The Social Birds
Research into flamingo behavior is limited due to the species’ secluded and fluctuate lifestyles all around the globe. Most of the research into flamingo’s behavior has occurred in the captivity setting. There are behavioral characteristics that researchers have discovered apply to most flamingo species. Scientists are just now learning some of the background causes for flamingo behavior. For example, flamingos are known for their one-legged stance. This has been correlated to the flamingo saving heat energy and also allowing one of their legs to rest. This is a necessary characteristic, especially of flamingos that spend long hours in cold water and high altitude climates like the Andean Flamingo.
These birds generally spend their days feeding, sleeping, resting, bathing, swimming or migrating. When flamingos sleep, they rest their heads on their back. This requires the bird to turn their neck all the way around. Preening, waterproofing their feathers with oil, takes up about 15 to 30 percent of their daily routine. Flamingo who aren’t breeding tend to follow a nocturnal feeding schedule, they feed at night, whereas breeding flamingos will eat at day or night or both. The non-breeding flamingos sleep mostly during the day or bathe. Flamingos also prefer to travel at night to avoid predators. Flamingos are also vocal birds. The variety of sounds that flamingos can produce varies from breed to breed. For example, the American Flamingo can grunting softly or produce a deeper growling if alarmed or frightened.
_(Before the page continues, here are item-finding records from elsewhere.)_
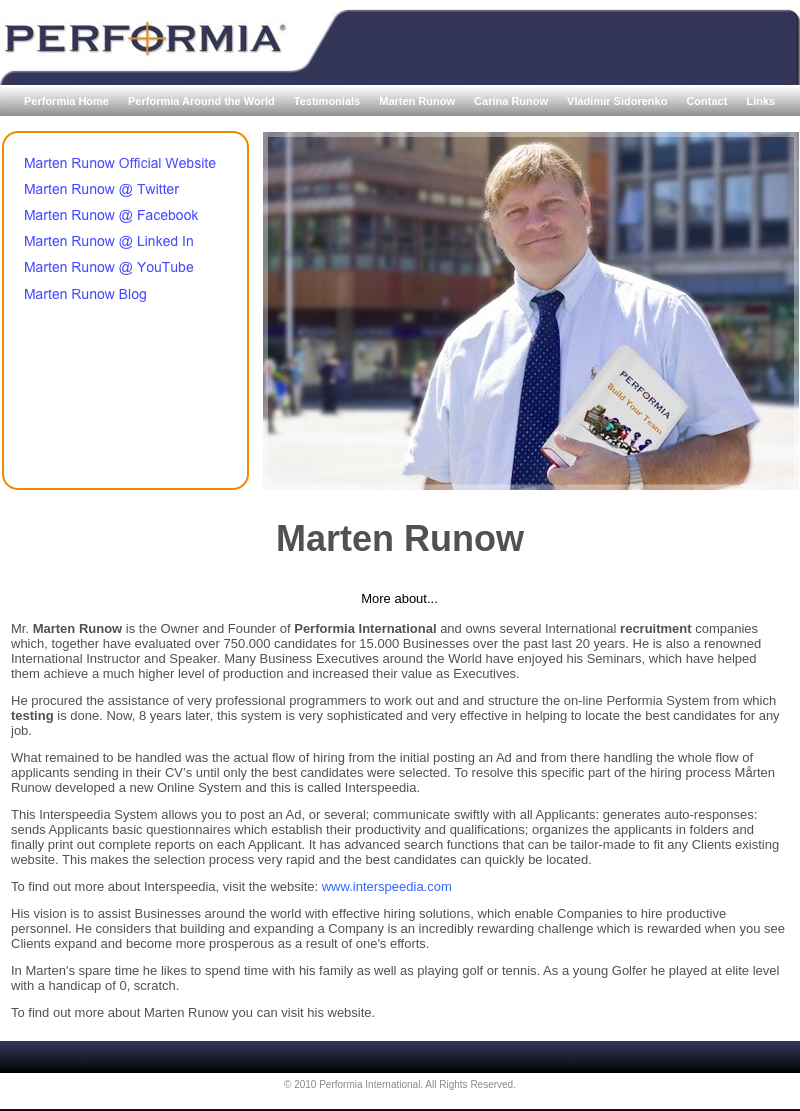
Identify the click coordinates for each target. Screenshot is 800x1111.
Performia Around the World (203, 101)
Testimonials (328, 101)
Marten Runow (418, 101)
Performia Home (68, 101)
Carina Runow (512, 101)
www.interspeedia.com (387, 886)
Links (760, 101)
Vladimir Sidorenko (618, 101)
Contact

Flamingos are social birds meaning they stick together in colonies or flocks. Flamingo flock sizes ranges from a few birds to a few hundred to tens of thousands of birds. The average flock size is roughly about 100 birds. Small flocks are rare because flock size is a big advantage flamingos have over predators. Flamingos in small flocks have a high chance of being successfully attacked by a predator. Because of varied diets among flamingo species, two or more species of flamingo can co-habituate in the same area. For example, the Lesser Flamingo prefers a diet of shrimp and algae.
When it is mating season, the flocks separate into smaller mating flocks. These flocks of flamingos participate in mating rituals simultaneously. The rituals can include a mixture of head and wing movements or a single act such as the head flagging, marching, the wing salute or the wing leg stretch. In the head-flag movement, flamingos turn their head from one side to another. The marching ritual can be described as a group of flamingos walking in synchronized directions.
Flamingos are monogamous with their mate and they stay together while laying one egg per year. Males and females work together to search for the nesting ground. They help each other construct the nest and they protect it from enemies and other flamingos that want the site. Flamingos are often unique as they feed their young crop milk. Both males and females produce a secretion called milk.
Flamingo young who grow up in the flock are provided with the safety of the flock. After they are one week old, they can leave the nesting sight and venture about on their own. They can practice flying and often achieve flight a couple months after birth. The chicks form their own groups called crèches. Chicks who stray from the group are faced with the threat of predators.